Staatshilfe für Lufthansa: Aus Rettungsschirm wird Fallschirm

Die Lufthansa wird mit Milliarden Euro Steuergeldern gerettet. Sein Stimmrecht will der Staat nur in Ausnahmefällen nutzen.

Stillgelegte Passagiermaschine der Lufthansa stehen auf dem Flughafen Frankfurt. Die Lufthansa hat offiziell bestätigt, dass sie mit dem deutschen Staat über ein Rettungspaket mit einem Volumen von 9 Milliarden Euro verhandelt.

Trotz Staatshilfe wird die Lufthansa zahlreiche Maschinen am Boden lassen Foto: Boris Roessler/dpa

BERLIN taz | Für Deutschlands große Fluglinie naht die Rettung vor der Corona-bedingten Insolvenz: Lufthansa und Bundesregierung haben die Eckpunkte für ein milliardenschweres Rettungspaket festgelegt. Das Unternehmen bestätigte „fortgeschrittene Gespräche“ über die Hilfen. Der Staat würde demnach neun Milliarden Euro in die Airline investieren und dafür erstmals seit 23 Jahren wieder Anteilseigener werden.

Am Mittwochabend hatte Bundeskanzlerin Angela Merkel (CDU) eine baldige Einigung angekündigt. Damit enden acht Wochen des Ringens um den richtigen Weg zur staatlichen Rettung des Großkonzerns. Die Manager des Unternehmens wollten staatlichen Einfluss möglichst vermeiden, damit Politiker nicht künftig in geschäftlichen Fragen mitreden können. Es bleibt ihnen aber derzeit keine andere Wahl, als die Hilfe der Regierung anzunehmen. Bei der Rettung der Lufthansa geht es nicht nur um den Erhalt eines deutschen Prestigeunternehmens, sondern auch um wertvolle Arbeitsplätze und um wichtige Infrastruktur.

Das neue Coronavirus hatte einen anderthalb Jahrzehnte langen Boom der Luftfahrt abrupt beendet. Mit den Reisebeschränkungen ist der Flugverkehr im März und April um 80 Prozent eingebrochen, wie der Weltverband der Luftfahrtbranche IATA mitgeteilt hat. Sie erwartet in diesem Jahr einen Rückgang des Ticket-Verkaufs um gut die Hälfte und damit einen Ausfall an Einnahmen in Höhe 300 Milliarden Euro.

__Übungsdaten__.

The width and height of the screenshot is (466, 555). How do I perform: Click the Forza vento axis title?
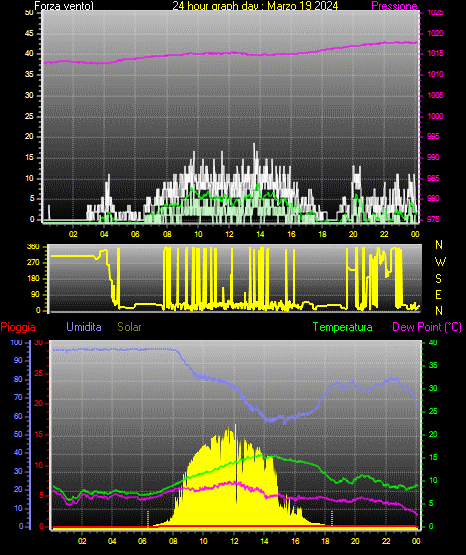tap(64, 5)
--
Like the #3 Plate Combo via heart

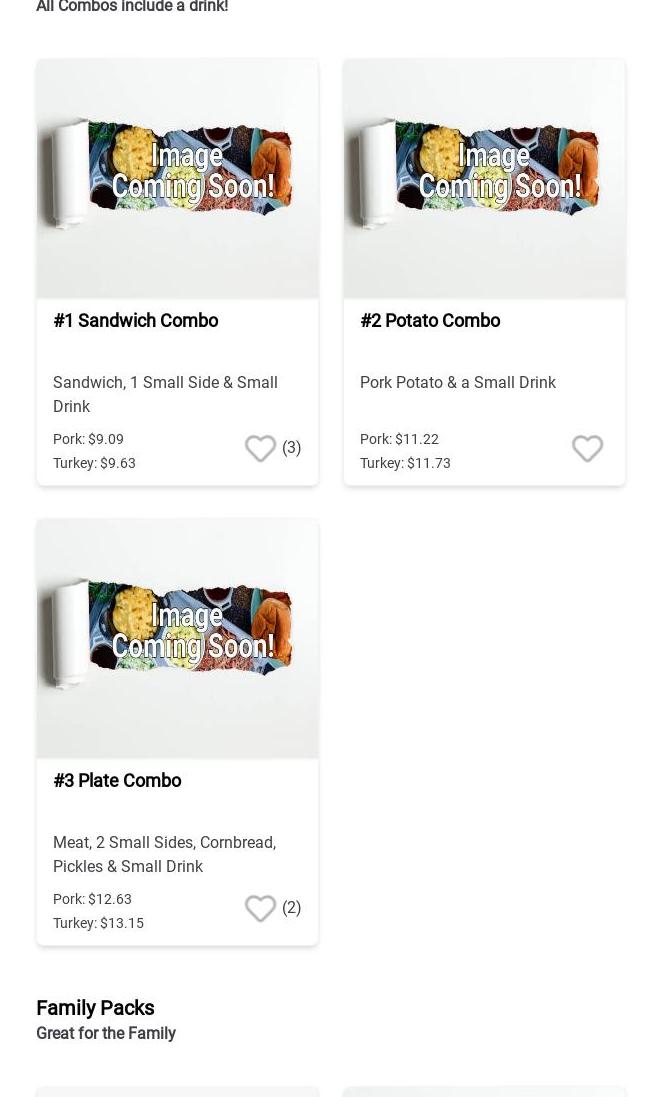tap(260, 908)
...
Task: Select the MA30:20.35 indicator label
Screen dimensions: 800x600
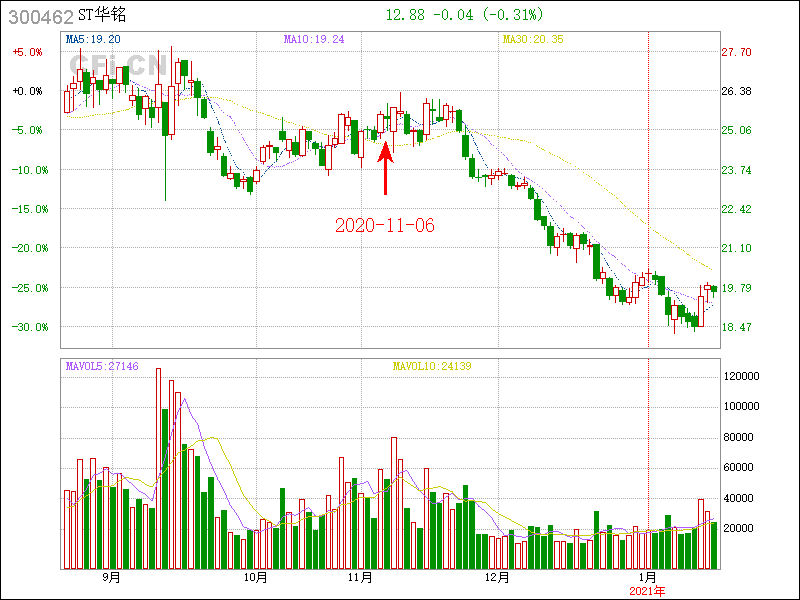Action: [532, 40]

__Aufgabenstellungen__.
1. Nennen Sie alle Zeitspannen, deren Dauer im Lerntext ausdrücklich mit einer Zahlenangabe genannt wird.
2. Zitieren Sie aus dem Lerntext den Abschnitt, der mit „Staatshilfe für Lufthansa: Aus“ beginnt und mit „Milliarden Euro verhandelt.“ endet.

__Geordnete Lösungen__.
1.
- seit 23 Jahren
- acht Wochen
- anderthalb Jahrzehnte

2.
Staatshilfe für Lufthansa: Aus Rettungsschirm wird Fallschirm

Die Lufthansa wird mit Milliarden Euro Steuergeldern gerettet. Sein Stimmrecht will der Staat nur in Ausnahmefällen nutzen.

Stillgelegte Passagiermaschine der Lufthansa stehen auf dem Flughafen Frankfurt. Die Lufthansa hat offiziell bestätigt, dass sie mit dem deutschen Staat über ein Rettungspaket mit einem Volumen von 9 Milliarden Euro verhandelt.